Enjoy food binge eating

Enjoy Your Food: Giving up binge eating does not mean giving up food pleasure

I want to share a blog post from my good friend Emily, who is a health writer, called The Food Enjoyment Equation (copied below as it is no longer available online). It describes such a simple, but powerful idea about enjoying our food.

To a binge eater, the idea of enjoying food in normal amounts can seem foreign. When I was bulimic, I often feared eating meals and snacks because there were so many foods I thought might trigger binge eating, and many more foods that I labeled “too fattening” to eat as a part of my regular diet. At the time, I probably would have taken the advice to “enjoy your food” as a justification to binge, because I felt that the only time that I enjoyed eating was when I let go of all inhibition, and secretly ate whatever I wanted in huge quantities. Although binges felt unsettling and out of control, there was always an experience of temporary pleasure.

But as the article below explains, enjoying your food is the opposite of the fruitless and fleeting pleasure of binge eating. Thinking back, my binges brought no true enjoyment, but only a temporary high that faded fast and led to shame and pain. Even before the binge was over, any sense of pleasure was long gone, and even in those initial moments of eating pleasure, there was always a part of me that realized it wasn’t what I actually wanted.

You already know that binge eating leaves you feeling awful – physically and emotionally.  Even so, the thought of giving it up can bring a sense of fear of losing that “enjoyment” that you think you feel during binges.

It’s important to realize that binge eating is not real enjoyment or true pleasure, but only short-lived gratification that brings very harmful consequences. Once you realize this, you are on the road to letting go of the destructive behavior. However, you may not know how to enjoy food otherwise, and you may think that once you quit binge eating, you’ll have to view food as fuel only and no longer take pleasure in eating. This is simply not true!
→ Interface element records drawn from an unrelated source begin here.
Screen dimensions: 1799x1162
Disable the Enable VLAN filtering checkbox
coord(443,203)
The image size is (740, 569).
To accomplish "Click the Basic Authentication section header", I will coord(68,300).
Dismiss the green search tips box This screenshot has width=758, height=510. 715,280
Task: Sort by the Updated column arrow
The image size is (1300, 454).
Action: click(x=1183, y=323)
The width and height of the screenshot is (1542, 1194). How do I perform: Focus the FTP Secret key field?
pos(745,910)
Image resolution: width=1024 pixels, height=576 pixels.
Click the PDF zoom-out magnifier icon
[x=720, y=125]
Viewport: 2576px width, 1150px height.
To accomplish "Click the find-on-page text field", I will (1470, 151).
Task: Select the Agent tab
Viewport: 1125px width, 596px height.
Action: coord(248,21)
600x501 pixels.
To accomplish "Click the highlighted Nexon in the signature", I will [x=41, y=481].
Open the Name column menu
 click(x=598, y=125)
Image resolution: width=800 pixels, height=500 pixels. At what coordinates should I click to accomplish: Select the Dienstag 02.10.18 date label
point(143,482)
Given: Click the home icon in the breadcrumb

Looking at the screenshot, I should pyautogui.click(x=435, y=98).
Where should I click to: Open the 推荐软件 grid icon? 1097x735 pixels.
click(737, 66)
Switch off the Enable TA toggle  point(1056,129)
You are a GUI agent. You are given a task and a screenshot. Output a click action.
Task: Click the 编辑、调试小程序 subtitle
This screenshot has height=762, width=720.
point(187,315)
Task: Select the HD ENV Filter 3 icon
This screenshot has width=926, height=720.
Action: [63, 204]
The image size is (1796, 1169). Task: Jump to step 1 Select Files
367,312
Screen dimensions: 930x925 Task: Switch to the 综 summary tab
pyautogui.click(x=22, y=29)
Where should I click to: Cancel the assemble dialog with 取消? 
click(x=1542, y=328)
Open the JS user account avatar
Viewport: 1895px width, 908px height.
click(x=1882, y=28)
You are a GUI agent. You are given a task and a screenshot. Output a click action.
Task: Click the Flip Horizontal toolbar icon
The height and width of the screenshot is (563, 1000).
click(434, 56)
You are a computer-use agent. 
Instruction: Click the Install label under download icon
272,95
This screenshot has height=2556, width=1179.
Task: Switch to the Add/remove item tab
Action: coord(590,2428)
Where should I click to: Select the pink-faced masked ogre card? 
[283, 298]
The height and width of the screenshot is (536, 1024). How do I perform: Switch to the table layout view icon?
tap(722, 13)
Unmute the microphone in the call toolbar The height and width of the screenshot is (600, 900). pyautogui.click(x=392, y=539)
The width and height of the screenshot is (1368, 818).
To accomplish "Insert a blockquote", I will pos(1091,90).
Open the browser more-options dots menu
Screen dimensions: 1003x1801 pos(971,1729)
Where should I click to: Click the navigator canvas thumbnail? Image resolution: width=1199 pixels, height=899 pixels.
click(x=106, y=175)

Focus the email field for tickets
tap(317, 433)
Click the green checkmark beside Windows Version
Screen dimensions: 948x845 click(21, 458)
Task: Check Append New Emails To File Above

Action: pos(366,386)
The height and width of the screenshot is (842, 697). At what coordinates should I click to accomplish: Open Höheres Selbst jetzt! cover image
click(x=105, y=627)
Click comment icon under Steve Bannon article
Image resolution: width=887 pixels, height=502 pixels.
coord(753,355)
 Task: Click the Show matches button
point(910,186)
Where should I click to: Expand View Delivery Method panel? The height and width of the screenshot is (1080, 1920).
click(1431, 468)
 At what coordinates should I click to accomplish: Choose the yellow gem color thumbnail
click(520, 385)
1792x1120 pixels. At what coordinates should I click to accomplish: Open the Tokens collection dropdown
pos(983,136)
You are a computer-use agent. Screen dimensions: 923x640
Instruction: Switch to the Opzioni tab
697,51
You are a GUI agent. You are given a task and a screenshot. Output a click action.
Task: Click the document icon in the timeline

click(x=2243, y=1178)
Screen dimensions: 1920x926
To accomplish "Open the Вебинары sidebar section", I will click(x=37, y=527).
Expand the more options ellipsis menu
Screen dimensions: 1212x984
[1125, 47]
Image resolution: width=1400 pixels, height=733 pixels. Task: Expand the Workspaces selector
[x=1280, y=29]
It’s important to start looking at “enjoying food” with a new perspective. I want you to know that, when you give up binge eating, you will open yourself up to learning how to truly enjoy your food. You’ll stop getting that fleeting pleasure of a binge that’s only leading to pain, and you’ll begin learning to take real, satisfying pleasure in food in normal portions. You’ll stop letting go of all inhibition because you tell yourself that “tomorrow starts a new diet;” you’ll end the shame of hiding your eating habits; you’ll stop obsessing about weight and calories; you’ll end the guilt that comes after binges; and instead, you’ll start learning to enjoy the way you feel during and after a good meal, snack, or dessert.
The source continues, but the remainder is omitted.